A move to harness technology against an apparent rise in hate crimes may be taking hold. The Boston project — to be held March 20 at Suffolk University Law School — comes as a New York nonprofit tests a new app that allows users to report anti-Semitic acts from their cellphones.
But Bradick said she has found it difficult to find a central place online that simply explains hate crimes, and includes detailed, useful advice for victims.
“I navigated the Internet as if something just happened to me,” said Bradick, now chief strategy officer at CuroLegal, a company that designs computer software for lawyers.
But what she found was like Swiss cheese.
“You can find checklists, or you can find a few resources, but there’s nothing centralized that we could find, and that’s very frustrating for an average person who is trying to figure what they should do,” Bradick said.
Enter Andrew Perlman, dean of Suffolk’s law school.
Perlman, long a champion of new technology, also is a leader of an initiative at the American Bar Association — the ABA Center for Innovation — that uses new technology to make the legal system more efficient.
Bradick brought her idea to Perlman and the bar association, which is cosponsoring a daylong event on March 20 dubbed a “design sprint.”
The gathering is expected to produce a prototype for a website or app by the end of the day. Then Bradick and her team hope to launch a completed product within three months.
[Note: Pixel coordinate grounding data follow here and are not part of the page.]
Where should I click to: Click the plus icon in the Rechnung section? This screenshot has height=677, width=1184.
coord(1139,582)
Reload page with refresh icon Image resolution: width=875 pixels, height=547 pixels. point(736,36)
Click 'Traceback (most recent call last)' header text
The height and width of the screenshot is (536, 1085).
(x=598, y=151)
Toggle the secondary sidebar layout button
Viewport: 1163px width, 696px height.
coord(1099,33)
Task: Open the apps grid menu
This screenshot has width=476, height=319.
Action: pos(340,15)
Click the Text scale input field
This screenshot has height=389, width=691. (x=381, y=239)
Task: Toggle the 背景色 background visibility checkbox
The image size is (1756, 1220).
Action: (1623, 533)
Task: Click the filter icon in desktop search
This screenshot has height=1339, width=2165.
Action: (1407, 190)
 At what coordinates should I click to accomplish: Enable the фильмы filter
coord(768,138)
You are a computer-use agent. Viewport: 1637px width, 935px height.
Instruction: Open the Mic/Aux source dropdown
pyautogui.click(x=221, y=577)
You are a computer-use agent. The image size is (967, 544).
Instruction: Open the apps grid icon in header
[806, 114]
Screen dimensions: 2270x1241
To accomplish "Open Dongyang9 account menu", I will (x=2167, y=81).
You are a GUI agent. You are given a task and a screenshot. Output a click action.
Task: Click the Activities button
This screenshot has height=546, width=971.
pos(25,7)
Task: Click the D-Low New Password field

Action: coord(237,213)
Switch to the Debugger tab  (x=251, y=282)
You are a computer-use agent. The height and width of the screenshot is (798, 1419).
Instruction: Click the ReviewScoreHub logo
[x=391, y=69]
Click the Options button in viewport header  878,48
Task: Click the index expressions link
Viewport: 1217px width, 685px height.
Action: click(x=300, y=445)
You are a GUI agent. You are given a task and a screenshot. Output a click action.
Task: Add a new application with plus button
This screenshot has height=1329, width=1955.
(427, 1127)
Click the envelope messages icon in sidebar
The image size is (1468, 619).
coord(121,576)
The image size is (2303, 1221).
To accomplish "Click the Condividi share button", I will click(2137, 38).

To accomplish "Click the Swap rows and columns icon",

The initiative is funded by a grant from Cisco Systems, a California technology company.
Perlman said the idea for a hate crime website is trickier than it sounds, because laws regarding hate crimes differ from state to state.
“I come at this from the angle of seeing the importance of technology in helping people get the legal services they need,” he said. “The time is right, the place is right,” for Bradick’s idea.
Participants of the invitation-only event say they are designing the website knowing that some victims of hate crimes might distrust police because they have previously been racially profiled, or might be an undocumented immigrant afraid to step forward.
“It’s unfortunate that we seem to be spiraling backwards in this day and age,” said Janai Nelson, associate director-counsel of the NAACP Legal Defense and Educational Fund in New York. “But at least we have new tools at our disposal to address these issues in a new way.”
Nelson, who plans to attend the event remotely, via computer, said the planned website or app could help in creating a useful database, in near real time, for tracking crimes.
“It allows there to be an analysis to see if there is a concentration of crimes in an area,” Nelson said.
Robert Trestan, executive director of the Anti-Defamation League of New England, which has also been invited to the event, said hate crimes in general are notoriously under reported.
“So an app that actually provides information that may aid people in reporting may be very helpful,” Trestan said.
An Anti-Defamation League analysis of federal hate crime data found that 88 percent of police agencies that report crime statistics to the FBI reported they had zero hate crimes — raising questions about whether victims are routinely reporting such incidents, and whether the system is sufficiently capturing the data.
In New York, Community Security Service, a nonprofit organization that trains volunteers nationwide in security techniques for Jewish institutions, already is testing a cellphone app that might help bolster reporting.
The software has been distributed to volunteers who are using it to communicate with each other, log suspicious activity, photograph anti-Semitic graffiti, and receive security alerts from Community Security Service, said Jason Friedman, the company’s executive director.
The app, which was in the works long before the latest wave of threats to Jewish centers, also includes a “panic button” that allows users to instantly communicate with local authorities in an emergency, Friedman said.
The plan is to start distributing the app for free in April to synagogues and other Jewish institutions.
Friedman said he learned while serving as a reservist in Afghanistan that an effective way to counter the lurking sense of fear in such tense situations is to do something proactive. He said that’s the thinking behind the new app.
“This will allow people to be the eyes and ears for the Jewish community,” he said. “It will allow us to be proactive, rather than reactive.”